_Task item_
Each entry must be printed again without a single change.

_Data extract_
==================================================

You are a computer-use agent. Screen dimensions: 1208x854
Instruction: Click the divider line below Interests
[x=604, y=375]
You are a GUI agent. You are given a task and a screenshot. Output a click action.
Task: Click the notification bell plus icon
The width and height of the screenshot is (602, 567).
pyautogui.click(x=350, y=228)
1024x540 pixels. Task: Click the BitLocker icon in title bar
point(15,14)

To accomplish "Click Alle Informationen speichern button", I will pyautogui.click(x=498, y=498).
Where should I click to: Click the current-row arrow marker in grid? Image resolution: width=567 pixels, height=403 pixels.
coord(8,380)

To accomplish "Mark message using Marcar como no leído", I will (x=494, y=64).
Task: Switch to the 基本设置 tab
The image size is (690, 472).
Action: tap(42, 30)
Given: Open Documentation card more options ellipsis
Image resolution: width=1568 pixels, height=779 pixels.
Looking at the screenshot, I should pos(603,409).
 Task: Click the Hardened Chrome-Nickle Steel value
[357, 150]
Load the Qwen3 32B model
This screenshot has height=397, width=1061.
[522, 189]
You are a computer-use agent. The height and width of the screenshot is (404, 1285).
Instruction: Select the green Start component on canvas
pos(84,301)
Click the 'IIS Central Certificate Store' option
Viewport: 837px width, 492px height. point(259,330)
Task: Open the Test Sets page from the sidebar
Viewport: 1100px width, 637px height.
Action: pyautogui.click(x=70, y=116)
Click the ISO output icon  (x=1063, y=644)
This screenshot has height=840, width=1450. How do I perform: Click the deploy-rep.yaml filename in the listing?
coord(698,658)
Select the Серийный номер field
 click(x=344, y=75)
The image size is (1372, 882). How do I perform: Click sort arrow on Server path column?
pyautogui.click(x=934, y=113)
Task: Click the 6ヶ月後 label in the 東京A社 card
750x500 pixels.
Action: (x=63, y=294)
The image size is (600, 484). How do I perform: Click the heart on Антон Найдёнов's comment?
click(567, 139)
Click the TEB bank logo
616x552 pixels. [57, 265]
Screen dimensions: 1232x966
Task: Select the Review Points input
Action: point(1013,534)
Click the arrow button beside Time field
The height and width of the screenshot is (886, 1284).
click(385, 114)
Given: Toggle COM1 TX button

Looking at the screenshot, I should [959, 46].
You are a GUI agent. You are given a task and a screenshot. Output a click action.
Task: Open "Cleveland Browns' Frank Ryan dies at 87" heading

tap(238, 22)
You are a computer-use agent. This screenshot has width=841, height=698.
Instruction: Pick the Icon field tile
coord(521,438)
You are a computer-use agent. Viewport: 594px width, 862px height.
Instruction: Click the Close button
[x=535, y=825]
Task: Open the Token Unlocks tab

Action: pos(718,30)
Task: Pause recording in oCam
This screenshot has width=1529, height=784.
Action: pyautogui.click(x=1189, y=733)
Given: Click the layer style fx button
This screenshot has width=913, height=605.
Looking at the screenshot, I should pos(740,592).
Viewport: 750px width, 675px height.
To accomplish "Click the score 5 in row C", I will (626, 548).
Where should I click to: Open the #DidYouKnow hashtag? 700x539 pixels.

==================================================

_Result of the task_
You are a computer-use agent. Screen dimensions: 1208x854
Instruction: Click the divider line below Interests
[x=604, y=375]
You are a GUI agent. You are given a task and a screenshot. Output a click action.
Task: Click the notification bell plus icon
The width and height of the screenshot is (602, 567).
pyautogui.click(x=350, y=228)
1024x540 pixels. Task: Click the BitLocker icon in title bar
point(15,14)

To accomplish "Click Alle Informationen speichern button", I will pyautogui.click(x=498, y=498).
Where should I click to: Click the current-row arrow marker in grid? Image resolution: width=567 pixels, height=403 pixels.
coord(8,380)

To accomplish "Mark message using Marcar como no leído", I will (x=494, y=64).
Task: Switch to the 基本设置 tab
The image size is (690, 472).
Action: tap(42, 30)
Given: Open Documentation card more options ellipsis
Image resolution: width=1568 pixels, height=779 pixels.
Looking at the screenshot, I should pos(603,409).
 Task: Click the Hardened Chrome-Nickle Steel value
[357, 150]
Load the Qwen3 32B model
This screenshot has height=397, width=1061.
[522, 189]
You are a computer-use agent. The height and width of the screenshot is (404, 1285).
Instruction: Select the green Start component on canvas
pos(84,301)
Click the 'IIS Central Certificate Store' option
Viewport: 837px width, 492px height. point(259,330)
Task: Open the Test Sets page from the sidebar
Viewport: 1100px width, 637px height.
Action: pyautogui.click(x=70, y=116)
Click the ISO output icon  (x=1063, y=644)
This screenshot has height=840, width=1450. How do I perform: Click the deploy-rep.yaml filename in the listing?
coord(698,658)
Select the Серийный номер field
 click(x=344, y=75)
The image size is (1372, 882). How do I perform: Click sort arrow on Server path column?
pyautogui.click(x=934, y=113)
Task: Click the 6ヶ月後 label in the 東京A社 card
750x500 pixels.
Action: (x=63, y=294)
The image size is (600, 484). How do I perform: Click the heart on Антон Найдёнов's comment?
click(567, 139)
Click the TEB bank logo
616x552 pixels. [57, 265]
Screen dimensions: 1232x966
Task: Select the Review Points input
Action: point(1013,534)
Click the arrow button beside Time field
The height and width of the screenshot is (886, 1284).
click(385, 114)
Given: Toggle COM1 TX button

Looking at the screenshot, I should [959, 46].
You are a GUI agent. You are given a task and a screenshot. Output a click action.
Task: Open "Cleveland Browns' Frank Ryan dies at 87" heading

tap(238, 22)
You are a computer-use agent. This screenshot has width=841, height=698.
Instruction: Pick the Icon field tile
coord(521,438)
You are a computer-use agent. Viewport: 594px width, 862px height.
Instruction: Click the Close button
[x=535, y=825]
Task: Open the Token Unlocks tab

Action: pos(718,30)
Task: Pause recording in oCam
This screenshot has width=1529, height=784.
Action: pyautogui.click(x=1189, y=733)
Given: Click the layer style fx button
This screenshot has width=913, height=605.
Looking at the screenshot, I should pos(740,592).
Viewport: 750px width, 675px height.
To accomplish "Click the score 5 in row C", I will (626, 548).
Where should I click to: Open the #DidYouKnow hashtag? 700x539 pixels.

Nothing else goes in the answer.